Ohne Videoüberwachung wäre die Suche nach den Attentätern von Bosten schwieriger, vielleicht sogar unmöglich gewesen. Das Beispiel zeigt: Die Überwachung ist ein Beitrag zu mehr Sicherheit. Denn was ist ein Schutzraum für den Einzelnen wert, wenn er zum Schutzraum für Täter wird? Ein Kommentar.

Bei der Jagd nach den Attentätern von Boston haben Videos eine wichtige Rolle gespielt. Ohne diese filmischen Aufzeichnungen wäre die Jagd auf die Attentäter unendlich schwieriger gewesen, vielleicht sogar unmöglich. Sicher hätte die Fahndung länger gedauert. Die Täter wären länger auf freiem Fuß geblieben, sie hätten noch mehr Menschen töten oder verletzen können. Die Videoüberwachung in Boston war also hilfreich.

Kein Wunder also, wenn nun auch in Deutschland über die Videoüberwachung von potentiell terror-gefährdeten Plätzen diskutiert wird. Weshalb sollte für den Ruhr-Marathon falsch sein, was für den Boston-Marathon richtig war? Etwa, weil die Bedrohung geringer ist? Um wie viel geringer? Zehn Prozent, zwanzig, fünfzig? Heißt es nicht in solchen Fällen stets: Schon ein Toter ist ein Toter zuviel?

Phantasielose Diskussion entlang parteitaktischer Muster

Es ist schade, dass diese Diskussion nun phantasielos entlang der eingeübten parteitaktischen Muster geführt wird. Die Union ist für die Videos, weil sie für innere Sicherheit ist. Die FDP ist dagegen, weil sie für die individuelle Freiheit ist und ein Video, gedreht ohne die Zustimmung des gefilmten Einzelnen, den Spielraum des Individuums mehr als erlaubt einschränkt. Die Liberalen liegen falsch.

Was sollte man ernsthaft gegen diese Form öffentlicher Überwachung einwenden? Daß der Staat es übertreibt? Im Falle eines Anschlags würde dieses Argument zeitgleich mit der Detonation hinweg geblasen. Man stelle sich vor, die Polizei könnte sagen: Hätten wir die Täter auf Video, könnten wir sie besser finden, was würde FDP-Frau/Mann dann dagegen setzen? Dass ein Schutzraum für den Einzelnen auch dann Vorrang hat, wenn er zum Schutzraum für Täter wird?
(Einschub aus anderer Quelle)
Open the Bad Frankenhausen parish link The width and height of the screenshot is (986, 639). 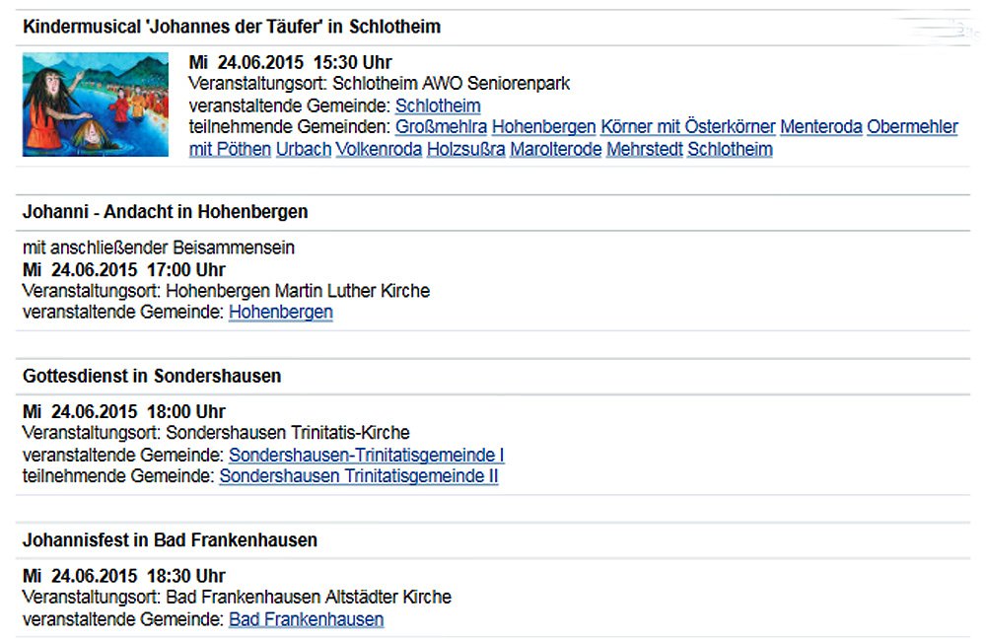click(x=307, y=620)

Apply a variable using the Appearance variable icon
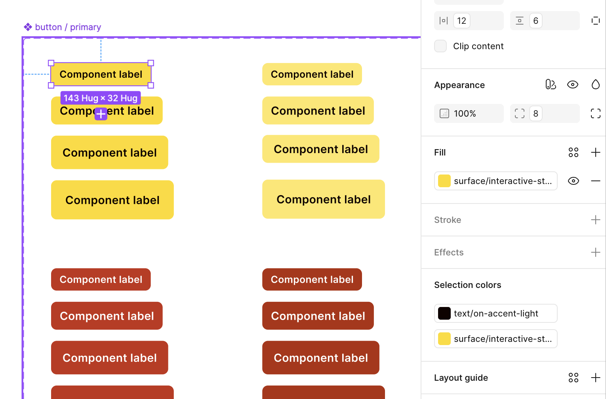[551, 84]
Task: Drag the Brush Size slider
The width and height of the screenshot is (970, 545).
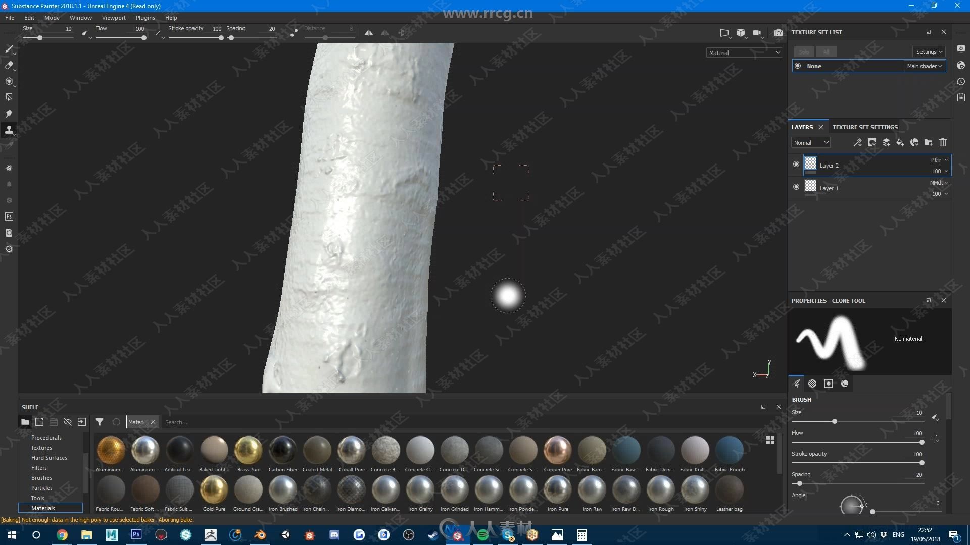Action: point(835,421)
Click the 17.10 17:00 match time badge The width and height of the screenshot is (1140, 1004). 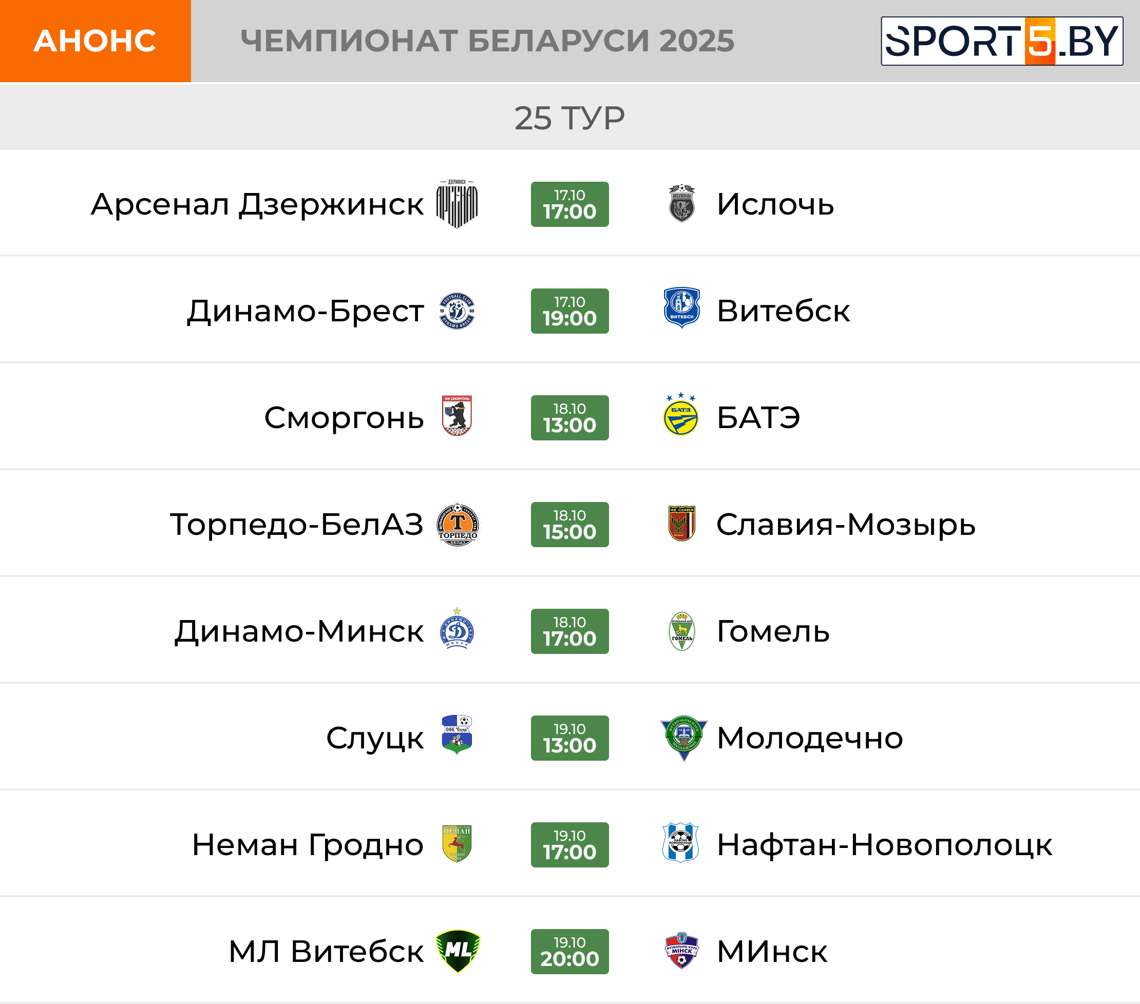(x=569, y=204)
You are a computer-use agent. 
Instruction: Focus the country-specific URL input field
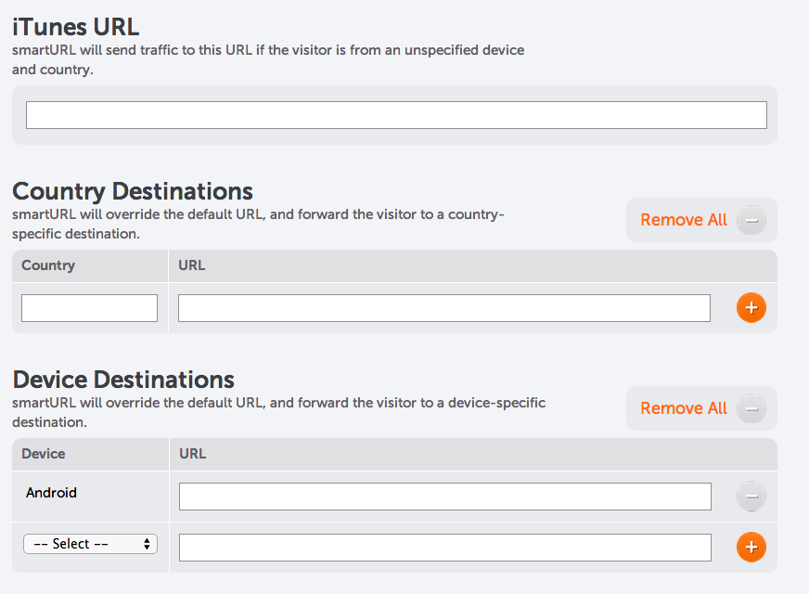(443, 308)
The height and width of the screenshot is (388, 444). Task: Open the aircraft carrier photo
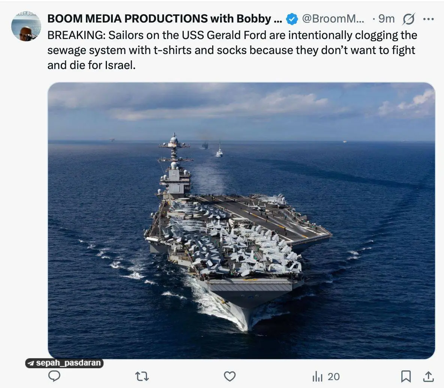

Was wiegt schwerer: informationelle Selbstbestimmung oder Menschenleben

Und weiter: Wiegt das Anonymitäts-Bedürfnis eines Einzelnen mehr als das Schutz- oder Aufklärungsbedürfnis vieler Einzelner? Und weshalb sollte das so ein? Und wie steht es um die "informationelle Selbstbestimmung", die das Bundesverfassungsgericht jedem Bürger zugestanden hat, wenn die Unversehrtheit, vielleicht das Leben von Menschen der Preis dafür wäre? Was wiegt schwerer?

Es geht ganz einfach nicht um die Frage: Mehr Staat oder weniger. Sondern um die Frage: Mehr Sicherheit oder weniger. Und es geht darum, wieviel Vertrauen die Bürger in den Rechtsstaat haben. Das liberale Rechtsstaats-Verständnis wurzelt in der Pervertierung des Rechts durch die Nazis. Heute haben wir andere Probleme. Es geht um die bestmögliche Bekämpfung von Terror, dessen rechtsextremistische Variante eingeschlossen. Die Liberalen, ob bei der FDP oder den Grünen, sollten ihre Position überdenken.